Armstrong explained that Coinbase engineers can choose any model, but default settings are crucial. The company is experimenting with using open-weight models by default, such as GLM 5.2 and Kimi 2.7, through an internal gateway. Notably, 91% of employees never hit their limits, so Coinbase switched to cheaper settings instead of lowering limits.
Routing, Cache, and Context Savings
In Coinbase's own systems, requests are pre-processed and routed to the most suitable model based on cache hits and cost. For example, a cutting-edge model is needed for planning but is overkill for execution. Model selection should be automated by AI itself, not by humans.

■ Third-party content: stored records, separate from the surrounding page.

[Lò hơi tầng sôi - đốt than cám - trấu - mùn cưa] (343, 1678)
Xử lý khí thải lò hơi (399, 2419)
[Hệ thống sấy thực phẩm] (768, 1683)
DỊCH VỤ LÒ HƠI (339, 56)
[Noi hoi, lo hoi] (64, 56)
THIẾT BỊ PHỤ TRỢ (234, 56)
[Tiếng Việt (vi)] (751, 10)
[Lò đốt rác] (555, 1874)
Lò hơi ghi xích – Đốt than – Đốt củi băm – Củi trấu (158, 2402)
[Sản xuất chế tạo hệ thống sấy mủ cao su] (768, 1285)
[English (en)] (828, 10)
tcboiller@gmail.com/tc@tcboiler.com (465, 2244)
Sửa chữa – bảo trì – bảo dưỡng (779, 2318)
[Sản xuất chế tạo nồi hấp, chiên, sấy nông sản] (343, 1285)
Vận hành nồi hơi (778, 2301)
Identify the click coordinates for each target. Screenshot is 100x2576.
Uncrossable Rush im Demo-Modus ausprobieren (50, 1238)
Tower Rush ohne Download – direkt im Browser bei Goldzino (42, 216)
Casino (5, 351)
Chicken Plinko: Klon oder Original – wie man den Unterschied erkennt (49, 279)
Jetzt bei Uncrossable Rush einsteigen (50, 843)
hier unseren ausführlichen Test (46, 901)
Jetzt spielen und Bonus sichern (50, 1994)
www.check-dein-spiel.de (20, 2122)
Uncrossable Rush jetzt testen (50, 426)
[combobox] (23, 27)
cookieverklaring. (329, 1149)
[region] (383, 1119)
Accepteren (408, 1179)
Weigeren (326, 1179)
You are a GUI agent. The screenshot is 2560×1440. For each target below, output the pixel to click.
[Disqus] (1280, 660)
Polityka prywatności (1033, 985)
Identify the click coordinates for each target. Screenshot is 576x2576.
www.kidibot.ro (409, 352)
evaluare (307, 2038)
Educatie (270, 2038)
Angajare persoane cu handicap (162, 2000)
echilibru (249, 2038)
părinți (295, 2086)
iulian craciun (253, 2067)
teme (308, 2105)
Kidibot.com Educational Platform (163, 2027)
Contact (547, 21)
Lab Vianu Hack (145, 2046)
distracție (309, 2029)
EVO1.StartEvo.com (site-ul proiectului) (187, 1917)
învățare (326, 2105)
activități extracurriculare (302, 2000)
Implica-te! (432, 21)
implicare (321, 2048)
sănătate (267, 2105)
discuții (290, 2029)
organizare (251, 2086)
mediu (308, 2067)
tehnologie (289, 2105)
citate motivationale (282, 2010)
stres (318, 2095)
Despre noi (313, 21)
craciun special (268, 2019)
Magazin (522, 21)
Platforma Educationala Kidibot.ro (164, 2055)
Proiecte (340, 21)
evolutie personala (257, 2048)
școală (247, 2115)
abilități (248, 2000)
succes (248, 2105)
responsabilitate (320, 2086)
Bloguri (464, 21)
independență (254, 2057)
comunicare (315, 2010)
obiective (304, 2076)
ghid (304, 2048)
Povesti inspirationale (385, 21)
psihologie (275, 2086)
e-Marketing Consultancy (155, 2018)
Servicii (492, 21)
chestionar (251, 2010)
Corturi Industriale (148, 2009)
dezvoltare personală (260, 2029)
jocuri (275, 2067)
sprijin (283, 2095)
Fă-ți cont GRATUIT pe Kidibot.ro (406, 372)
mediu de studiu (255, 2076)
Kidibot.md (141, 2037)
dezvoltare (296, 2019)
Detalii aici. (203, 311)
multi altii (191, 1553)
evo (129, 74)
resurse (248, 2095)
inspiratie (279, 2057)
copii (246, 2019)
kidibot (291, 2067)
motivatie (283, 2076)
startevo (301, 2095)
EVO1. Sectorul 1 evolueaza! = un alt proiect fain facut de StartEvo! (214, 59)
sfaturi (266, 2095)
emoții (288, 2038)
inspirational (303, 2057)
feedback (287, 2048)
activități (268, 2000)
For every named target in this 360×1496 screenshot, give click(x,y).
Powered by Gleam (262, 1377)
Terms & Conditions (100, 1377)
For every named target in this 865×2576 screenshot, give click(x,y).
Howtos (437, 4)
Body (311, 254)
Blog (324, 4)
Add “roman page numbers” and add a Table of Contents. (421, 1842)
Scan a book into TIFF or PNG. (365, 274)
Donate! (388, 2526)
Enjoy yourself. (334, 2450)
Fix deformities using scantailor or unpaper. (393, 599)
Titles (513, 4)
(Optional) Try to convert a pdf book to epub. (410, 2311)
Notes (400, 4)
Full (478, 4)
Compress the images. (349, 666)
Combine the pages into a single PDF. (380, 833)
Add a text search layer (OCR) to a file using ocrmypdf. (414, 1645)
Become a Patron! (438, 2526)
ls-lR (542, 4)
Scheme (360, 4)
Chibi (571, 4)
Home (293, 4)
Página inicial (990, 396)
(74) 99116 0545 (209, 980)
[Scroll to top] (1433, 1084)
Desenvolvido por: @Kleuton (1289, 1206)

Armstrong placed special emphasis on caching. Missing cached data is the easiest way to drive up costs, so all requests in Coinbase are configured to reuse already processed information. In the LibreChat service, the cache hit rate rose from 5% to 60% after proper configuration.
Context savings also became an important factor. Armstrong advises starting new sessions when switching tasks, narrowly limiting file context, and disabling unused tools. The goal is not to spend fewer tokens, but to waste fewer of them.
Deutscher's "Barbell" Strategy
Analyst Miles Deutscher described a similar approach, calling it "token engineering" and proposing a "barbell" strategy to cut AI costs by 50% or more. He recommends entrusting the first 10% of work and project planning to the smartest models like Opus or GPT. The main 80% of routine work should be handled by a cheaper open-source model. The final 10% and result verification should again be assigned to high-level models. Deutscher has been using this scheme for several months and considers it the best way to reduce excessive AI spending.
Expert opinion: Coinbase's strategy is not just about savings, but a new standard for corporate AI. Dividing tasks between "heavy" and "light" models, combined with intelligent caching, allows scaling AI usage without proportional budget growth. This is a lesson for the entire industry: efficiency matters more than brute force.